→ **Study text**:
This toolkit harmonizes genetic variant data across common research formats and reference assemblies. It supports GRCh37, GRCh38, and T2T-CHM13v2.0, chromosomes 1-22, X, Y, and MT, common contig naming modes (ncbi, ucsc, plink), and biallelic variants, including SNPs and supported indels.
The common workflow rewrites chr / bp / a1 / a2 / snp fields in BFILE, PFILE, VCF, or summary-statistics inputs into a standardized variant key while adjusting the attached data, such as genotypes or summary-statistic columns, accordingly. Users request the target build, contig naming, and optional filtering or normalization flags; the pipeline handles build guessing in the source data, liftover between builds (if needed), allele swaps, reference-anchored allele ordering, sorting, and duplicate removal. The workflow is split into preparation and projection phases, so users can save and reuse a prepared variant set, or project only a user-defined subset of source variants.

→ **Exercise requirements**:
(a) Write out the part of the toolkit description between "This toolkit harmonizes" and "and supported indels.", inclusive.
(b) Translate this sentence from the toolkit description into Spanish: "This toolkit harmonizes genetic variant data across common research formats and reference assemblies."
(c) Give what follows the final sentence of the description of the variant harmonization toolkit, continuing in the same manner.
The rows that follow are unrelated to the text on the variant harmonization toolkit.

→ **Information shown**:
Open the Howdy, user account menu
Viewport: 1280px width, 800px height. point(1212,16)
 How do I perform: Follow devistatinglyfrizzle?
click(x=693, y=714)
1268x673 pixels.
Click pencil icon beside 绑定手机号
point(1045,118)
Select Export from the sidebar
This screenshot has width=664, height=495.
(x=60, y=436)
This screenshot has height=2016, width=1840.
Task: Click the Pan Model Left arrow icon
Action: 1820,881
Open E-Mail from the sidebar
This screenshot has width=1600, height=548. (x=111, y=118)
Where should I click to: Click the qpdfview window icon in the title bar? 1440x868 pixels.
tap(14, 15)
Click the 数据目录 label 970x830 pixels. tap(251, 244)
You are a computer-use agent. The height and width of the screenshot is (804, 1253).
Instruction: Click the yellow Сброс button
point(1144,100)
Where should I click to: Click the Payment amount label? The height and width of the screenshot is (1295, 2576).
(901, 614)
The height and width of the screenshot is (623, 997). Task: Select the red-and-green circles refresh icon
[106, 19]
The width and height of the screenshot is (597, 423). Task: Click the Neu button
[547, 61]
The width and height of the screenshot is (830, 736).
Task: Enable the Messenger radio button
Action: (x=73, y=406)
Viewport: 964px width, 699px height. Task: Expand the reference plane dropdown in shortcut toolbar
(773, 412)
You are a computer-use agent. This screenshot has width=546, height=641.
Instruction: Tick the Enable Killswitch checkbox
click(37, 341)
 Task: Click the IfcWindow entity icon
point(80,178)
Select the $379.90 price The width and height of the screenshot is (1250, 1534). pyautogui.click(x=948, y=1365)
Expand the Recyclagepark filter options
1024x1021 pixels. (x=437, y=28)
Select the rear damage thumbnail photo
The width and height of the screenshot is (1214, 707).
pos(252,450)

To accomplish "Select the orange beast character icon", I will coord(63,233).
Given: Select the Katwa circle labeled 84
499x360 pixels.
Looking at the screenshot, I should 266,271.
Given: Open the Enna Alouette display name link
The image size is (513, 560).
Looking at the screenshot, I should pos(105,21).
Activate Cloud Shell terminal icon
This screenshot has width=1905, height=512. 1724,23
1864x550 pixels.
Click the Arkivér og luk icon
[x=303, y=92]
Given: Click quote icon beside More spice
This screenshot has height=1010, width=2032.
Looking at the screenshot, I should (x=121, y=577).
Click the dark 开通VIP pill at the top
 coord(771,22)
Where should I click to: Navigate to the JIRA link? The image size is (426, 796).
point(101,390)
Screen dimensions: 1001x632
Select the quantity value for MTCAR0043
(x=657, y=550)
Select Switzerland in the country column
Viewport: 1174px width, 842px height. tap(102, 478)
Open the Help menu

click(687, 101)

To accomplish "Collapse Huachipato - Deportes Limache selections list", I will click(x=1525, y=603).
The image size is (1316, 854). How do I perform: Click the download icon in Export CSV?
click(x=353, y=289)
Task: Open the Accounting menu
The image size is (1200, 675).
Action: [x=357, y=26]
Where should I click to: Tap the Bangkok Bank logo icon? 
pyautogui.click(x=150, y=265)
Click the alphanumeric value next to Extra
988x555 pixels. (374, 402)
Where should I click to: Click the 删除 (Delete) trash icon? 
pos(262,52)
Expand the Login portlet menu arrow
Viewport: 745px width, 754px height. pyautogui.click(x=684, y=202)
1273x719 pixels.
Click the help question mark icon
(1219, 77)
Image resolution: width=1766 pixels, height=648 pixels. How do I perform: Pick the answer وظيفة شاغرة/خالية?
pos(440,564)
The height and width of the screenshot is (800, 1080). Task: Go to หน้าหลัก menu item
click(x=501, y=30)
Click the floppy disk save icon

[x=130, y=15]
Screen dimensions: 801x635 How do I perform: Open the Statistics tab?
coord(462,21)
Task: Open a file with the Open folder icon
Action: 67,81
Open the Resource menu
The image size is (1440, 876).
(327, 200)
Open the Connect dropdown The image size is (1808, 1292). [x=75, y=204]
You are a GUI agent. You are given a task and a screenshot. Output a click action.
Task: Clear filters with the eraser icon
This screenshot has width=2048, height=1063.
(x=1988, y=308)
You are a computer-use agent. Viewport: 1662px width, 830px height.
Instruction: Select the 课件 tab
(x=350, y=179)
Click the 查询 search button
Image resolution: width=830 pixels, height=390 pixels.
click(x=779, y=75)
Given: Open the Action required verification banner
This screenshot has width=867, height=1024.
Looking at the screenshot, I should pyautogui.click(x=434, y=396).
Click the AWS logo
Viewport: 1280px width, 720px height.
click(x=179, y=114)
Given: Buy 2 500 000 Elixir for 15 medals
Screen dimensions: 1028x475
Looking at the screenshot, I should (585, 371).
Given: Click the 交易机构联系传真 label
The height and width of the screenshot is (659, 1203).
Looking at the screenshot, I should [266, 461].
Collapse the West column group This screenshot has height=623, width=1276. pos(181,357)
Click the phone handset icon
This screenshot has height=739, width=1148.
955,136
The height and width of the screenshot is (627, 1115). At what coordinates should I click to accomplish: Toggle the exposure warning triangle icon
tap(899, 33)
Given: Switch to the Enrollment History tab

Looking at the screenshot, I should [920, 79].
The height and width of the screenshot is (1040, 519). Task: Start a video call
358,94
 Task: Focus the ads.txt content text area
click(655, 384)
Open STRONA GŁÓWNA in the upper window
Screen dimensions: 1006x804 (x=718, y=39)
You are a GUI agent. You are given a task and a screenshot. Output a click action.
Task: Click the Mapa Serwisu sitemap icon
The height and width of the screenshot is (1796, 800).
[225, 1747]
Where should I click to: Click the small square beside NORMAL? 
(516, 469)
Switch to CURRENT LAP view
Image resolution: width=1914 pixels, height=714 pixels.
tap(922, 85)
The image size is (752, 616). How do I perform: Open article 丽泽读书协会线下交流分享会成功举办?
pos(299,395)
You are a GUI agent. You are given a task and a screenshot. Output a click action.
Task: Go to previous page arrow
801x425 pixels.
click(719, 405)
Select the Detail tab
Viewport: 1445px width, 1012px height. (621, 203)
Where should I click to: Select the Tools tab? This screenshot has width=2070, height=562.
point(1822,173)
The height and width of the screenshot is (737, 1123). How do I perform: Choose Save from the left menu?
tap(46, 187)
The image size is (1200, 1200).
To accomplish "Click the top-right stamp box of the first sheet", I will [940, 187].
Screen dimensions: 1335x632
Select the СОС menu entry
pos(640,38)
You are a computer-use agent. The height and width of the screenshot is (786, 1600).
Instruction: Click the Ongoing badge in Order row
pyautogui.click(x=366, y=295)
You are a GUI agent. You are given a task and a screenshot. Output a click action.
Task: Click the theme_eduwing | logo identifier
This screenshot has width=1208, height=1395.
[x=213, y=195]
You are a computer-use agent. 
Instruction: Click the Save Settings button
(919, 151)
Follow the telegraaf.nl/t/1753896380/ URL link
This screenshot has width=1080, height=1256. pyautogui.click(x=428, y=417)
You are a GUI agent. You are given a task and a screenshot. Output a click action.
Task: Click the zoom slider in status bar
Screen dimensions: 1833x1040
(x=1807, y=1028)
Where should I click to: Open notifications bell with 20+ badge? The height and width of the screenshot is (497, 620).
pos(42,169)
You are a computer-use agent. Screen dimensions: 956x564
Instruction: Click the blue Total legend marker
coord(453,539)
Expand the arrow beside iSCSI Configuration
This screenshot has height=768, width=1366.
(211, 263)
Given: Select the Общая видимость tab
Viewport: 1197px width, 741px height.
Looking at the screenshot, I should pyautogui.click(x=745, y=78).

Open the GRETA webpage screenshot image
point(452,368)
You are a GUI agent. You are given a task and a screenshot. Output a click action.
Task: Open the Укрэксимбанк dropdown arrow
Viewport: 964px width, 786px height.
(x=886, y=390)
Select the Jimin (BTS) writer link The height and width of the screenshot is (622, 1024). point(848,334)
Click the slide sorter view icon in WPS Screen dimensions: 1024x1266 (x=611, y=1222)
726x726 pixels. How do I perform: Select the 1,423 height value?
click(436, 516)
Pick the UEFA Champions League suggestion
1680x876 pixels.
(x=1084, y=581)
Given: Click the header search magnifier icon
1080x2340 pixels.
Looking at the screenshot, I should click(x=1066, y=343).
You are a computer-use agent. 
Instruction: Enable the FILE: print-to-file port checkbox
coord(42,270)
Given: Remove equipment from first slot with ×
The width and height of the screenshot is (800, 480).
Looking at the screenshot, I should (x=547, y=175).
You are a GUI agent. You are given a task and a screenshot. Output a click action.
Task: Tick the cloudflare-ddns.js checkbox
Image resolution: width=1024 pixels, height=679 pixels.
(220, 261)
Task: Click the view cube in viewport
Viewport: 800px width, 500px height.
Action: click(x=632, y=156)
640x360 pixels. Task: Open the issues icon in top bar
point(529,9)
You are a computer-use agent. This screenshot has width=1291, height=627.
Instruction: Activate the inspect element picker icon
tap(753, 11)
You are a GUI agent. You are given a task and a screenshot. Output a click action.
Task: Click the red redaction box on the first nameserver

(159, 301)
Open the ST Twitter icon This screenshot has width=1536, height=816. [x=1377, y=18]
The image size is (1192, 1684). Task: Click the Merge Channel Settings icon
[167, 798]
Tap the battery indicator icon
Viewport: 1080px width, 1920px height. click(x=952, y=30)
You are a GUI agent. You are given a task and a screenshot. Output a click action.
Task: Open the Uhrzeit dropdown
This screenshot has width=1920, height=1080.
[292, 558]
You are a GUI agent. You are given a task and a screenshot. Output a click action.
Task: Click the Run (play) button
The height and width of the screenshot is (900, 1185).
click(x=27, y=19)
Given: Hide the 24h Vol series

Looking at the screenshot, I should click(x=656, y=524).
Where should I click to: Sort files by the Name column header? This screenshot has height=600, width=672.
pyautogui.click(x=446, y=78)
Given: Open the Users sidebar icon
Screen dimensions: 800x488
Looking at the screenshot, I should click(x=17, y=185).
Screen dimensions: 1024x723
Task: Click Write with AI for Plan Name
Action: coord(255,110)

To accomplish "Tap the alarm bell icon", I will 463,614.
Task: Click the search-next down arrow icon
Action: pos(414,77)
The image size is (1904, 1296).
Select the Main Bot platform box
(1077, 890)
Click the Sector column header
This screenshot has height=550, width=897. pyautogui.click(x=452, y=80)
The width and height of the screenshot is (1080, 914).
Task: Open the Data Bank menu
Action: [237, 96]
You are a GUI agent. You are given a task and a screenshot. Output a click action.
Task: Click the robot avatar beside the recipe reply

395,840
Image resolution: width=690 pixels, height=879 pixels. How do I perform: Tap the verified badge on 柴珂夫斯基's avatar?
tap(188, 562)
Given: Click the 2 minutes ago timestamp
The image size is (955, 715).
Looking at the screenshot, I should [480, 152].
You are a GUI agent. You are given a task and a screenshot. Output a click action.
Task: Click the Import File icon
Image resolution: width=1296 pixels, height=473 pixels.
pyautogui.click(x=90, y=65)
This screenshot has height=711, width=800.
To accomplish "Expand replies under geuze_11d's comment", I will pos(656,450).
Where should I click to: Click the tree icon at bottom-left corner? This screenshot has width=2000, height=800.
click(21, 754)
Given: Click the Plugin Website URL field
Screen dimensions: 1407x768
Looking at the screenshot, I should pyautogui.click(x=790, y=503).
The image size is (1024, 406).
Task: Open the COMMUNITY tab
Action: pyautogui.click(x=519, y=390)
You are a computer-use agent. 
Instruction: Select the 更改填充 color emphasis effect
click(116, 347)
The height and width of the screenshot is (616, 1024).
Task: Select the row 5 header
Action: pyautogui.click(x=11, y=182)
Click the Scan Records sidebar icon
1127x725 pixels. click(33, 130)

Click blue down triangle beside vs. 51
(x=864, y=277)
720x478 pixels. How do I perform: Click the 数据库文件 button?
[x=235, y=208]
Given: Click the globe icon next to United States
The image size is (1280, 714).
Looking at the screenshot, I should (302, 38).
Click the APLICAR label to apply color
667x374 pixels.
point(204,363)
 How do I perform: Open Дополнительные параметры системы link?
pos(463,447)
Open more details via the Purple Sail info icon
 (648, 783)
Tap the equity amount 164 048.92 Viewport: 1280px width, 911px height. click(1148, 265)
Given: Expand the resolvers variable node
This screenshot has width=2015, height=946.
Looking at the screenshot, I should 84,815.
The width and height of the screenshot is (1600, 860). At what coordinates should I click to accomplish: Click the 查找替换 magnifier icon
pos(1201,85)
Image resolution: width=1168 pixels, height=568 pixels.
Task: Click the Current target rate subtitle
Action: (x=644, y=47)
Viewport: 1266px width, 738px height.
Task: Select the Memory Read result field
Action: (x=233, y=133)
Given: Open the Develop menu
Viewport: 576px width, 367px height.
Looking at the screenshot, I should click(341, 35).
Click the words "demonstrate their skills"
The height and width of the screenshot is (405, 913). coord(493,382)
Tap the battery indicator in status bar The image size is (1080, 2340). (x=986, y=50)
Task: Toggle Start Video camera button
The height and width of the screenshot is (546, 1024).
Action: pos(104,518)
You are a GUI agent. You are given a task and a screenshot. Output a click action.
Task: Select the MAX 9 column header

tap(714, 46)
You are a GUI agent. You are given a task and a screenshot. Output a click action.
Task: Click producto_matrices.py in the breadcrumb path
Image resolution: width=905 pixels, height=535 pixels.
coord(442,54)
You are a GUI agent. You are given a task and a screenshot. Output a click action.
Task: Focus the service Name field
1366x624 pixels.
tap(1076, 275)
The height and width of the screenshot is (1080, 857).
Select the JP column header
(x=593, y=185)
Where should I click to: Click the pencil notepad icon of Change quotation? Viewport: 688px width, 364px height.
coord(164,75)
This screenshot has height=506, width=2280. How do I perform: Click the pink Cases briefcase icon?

→ **Answers for each item**:
(a)
This toolkit harmonizes genetic variant data across common research formats and reference assemblies. It supports GRCh37, GRCh38, and T2T-CHM13v2.0, chromosomes 1-22, X, Y, and MT, common contig naming modes (ncbi, ucsc, plink), and biallelic variants, including SNPs and supported indels.

(b) Este conjunto de herramientas armoniza datos de variantes genéticas entre formatos de investigación comunes y ensamblajes de referencia.

(c)
- Install the runtime using one of the supported paths in docs/install.md.
- Download the reference FASTA/chain assets and configure
config.yamlas described in docs/downloads.md. - Run through the worked example in docs/tutorial-1.md.
- Workflow: the common prepare, combine, restrict, and project workflow.
- Summary statistics: metadata, SNP-only imports with
--id-lookup, projection, and clean projection. - Primitive tools and object model reference: lower-level tools plus
.vmap,.vtable, payloads, source-row mapping, object metadata, and allele ordering.
For exact schema and edge-case rules, see SPEC.md and the detailed specs in spec/. Wrapper behavior for prepare_variants.py, prepare_variants_sharded.py, and project_payload.py is defined in spec/workflow.md. Payload-application semantics are defined in spec/payload-application.md.